[[ Materials provided, beginning ]]

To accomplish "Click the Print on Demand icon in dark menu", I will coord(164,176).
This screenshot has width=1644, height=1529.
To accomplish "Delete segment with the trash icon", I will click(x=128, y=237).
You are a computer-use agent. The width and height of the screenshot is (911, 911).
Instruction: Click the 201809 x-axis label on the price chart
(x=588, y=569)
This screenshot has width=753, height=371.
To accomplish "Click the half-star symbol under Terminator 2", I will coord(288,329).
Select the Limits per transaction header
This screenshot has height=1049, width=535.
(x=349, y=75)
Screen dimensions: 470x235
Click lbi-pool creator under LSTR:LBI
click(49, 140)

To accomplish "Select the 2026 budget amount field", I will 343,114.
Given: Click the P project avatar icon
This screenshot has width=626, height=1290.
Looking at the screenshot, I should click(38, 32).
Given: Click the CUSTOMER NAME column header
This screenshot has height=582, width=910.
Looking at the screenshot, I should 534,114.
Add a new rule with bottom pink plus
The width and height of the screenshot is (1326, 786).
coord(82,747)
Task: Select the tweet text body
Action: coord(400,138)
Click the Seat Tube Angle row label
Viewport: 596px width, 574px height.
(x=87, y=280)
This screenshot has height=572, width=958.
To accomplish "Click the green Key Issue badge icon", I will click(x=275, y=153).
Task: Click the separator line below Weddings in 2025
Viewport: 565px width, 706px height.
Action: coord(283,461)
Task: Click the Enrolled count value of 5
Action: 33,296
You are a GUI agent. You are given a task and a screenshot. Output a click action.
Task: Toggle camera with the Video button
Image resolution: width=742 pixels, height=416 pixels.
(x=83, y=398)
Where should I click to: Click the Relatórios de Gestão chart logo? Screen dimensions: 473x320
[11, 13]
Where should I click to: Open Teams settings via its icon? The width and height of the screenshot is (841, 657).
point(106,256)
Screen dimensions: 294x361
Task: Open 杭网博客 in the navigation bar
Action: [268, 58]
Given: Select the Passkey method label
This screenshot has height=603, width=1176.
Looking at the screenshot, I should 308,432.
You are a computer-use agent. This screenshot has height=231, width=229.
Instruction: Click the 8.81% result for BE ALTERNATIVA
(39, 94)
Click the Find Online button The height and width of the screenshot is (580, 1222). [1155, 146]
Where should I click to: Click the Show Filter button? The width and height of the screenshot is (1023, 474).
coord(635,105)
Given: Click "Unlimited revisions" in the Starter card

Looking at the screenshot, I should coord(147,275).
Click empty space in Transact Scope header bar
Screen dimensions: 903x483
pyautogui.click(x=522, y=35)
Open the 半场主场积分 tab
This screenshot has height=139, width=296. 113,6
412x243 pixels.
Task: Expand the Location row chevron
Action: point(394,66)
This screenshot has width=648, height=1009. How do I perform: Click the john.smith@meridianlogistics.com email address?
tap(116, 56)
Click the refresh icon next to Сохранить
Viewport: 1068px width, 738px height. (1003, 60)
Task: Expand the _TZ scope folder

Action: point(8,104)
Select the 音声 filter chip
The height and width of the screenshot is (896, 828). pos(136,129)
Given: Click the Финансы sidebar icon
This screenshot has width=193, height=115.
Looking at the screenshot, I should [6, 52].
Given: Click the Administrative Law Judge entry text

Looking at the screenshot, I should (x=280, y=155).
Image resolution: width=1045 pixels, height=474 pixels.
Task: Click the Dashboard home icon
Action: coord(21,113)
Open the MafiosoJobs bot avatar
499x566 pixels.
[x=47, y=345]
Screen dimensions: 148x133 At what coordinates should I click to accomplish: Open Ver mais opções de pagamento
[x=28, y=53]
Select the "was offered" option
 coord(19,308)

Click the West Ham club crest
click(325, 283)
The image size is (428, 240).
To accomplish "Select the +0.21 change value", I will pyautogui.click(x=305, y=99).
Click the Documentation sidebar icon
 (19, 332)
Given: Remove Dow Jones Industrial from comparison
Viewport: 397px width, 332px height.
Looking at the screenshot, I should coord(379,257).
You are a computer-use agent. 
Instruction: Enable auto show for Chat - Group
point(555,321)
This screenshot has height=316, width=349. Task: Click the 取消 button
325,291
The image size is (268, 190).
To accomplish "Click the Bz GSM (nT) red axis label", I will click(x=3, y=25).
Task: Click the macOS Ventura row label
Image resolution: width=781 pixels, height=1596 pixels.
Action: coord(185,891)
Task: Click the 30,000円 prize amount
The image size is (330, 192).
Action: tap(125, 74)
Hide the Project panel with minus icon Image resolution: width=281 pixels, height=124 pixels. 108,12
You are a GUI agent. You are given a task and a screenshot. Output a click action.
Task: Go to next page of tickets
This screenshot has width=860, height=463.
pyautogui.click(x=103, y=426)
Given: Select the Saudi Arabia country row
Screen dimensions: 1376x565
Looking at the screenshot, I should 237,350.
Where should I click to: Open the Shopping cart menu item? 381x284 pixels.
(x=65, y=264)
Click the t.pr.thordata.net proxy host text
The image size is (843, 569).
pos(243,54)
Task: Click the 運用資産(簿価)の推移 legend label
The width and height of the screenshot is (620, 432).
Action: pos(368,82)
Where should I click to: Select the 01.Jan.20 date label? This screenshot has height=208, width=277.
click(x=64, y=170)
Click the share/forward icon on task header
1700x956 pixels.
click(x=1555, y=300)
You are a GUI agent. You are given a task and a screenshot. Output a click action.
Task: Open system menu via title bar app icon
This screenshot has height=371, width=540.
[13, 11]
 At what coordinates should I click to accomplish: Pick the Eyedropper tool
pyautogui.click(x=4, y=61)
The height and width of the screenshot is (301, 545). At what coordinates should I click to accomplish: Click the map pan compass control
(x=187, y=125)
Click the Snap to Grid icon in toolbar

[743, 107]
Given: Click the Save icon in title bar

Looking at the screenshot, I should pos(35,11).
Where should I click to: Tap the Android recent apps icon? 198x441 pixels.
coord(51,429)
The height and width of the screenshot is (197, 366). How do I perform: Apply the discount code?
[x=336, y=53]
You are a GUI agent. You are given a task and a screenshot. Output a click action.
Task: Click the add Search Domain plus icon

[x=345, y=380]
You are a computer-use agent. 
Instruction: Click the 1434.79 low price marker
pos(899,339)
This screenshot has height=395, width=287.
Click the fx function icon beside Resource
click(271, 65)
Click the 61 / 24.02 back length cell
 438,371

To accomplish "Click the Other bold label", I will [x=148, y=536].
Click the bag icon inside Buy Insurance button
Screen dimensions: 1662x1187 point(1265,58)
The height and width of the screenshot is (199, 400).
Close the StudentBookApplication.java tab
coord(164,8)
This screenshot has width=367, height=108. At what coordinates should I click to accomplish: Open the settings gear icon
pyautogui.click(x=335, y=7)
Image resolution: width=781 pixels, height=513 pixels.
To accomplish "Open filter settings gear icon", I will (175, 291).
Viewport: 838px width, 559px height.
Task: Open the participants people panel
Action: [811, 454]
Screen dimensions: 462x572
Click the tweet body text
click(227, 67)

[[ Materials provided, end ]]

*What you are asked to do*
From the records above, print only the lines between the one holding "Given: Click the Save icon in title bar" and the one holding "This screenshot has height=395, width=287.", inclusive, exactly as they stand.

*Written response*
Given: Click the Save icon in title bar

Looking at the screenshot, I should pos(35,11).
Where should I click to: Tap the Android recent apps icon? 198x441 pixels.
coord(51,429)
The height and width of the screenshot is (197, 366). How do I perform: Apply the discount code?
[x=336, y=53]
You are a GUI agent. You are given a task and a screenshot. Output a click action.
Task: Click the add Search Domain plus icon

[x=345, y=380]
You are a computer-use agent. 
Instruction: Click the 1434.79 low price marker
pos(899,339)
This screenshot has height=395, width=287.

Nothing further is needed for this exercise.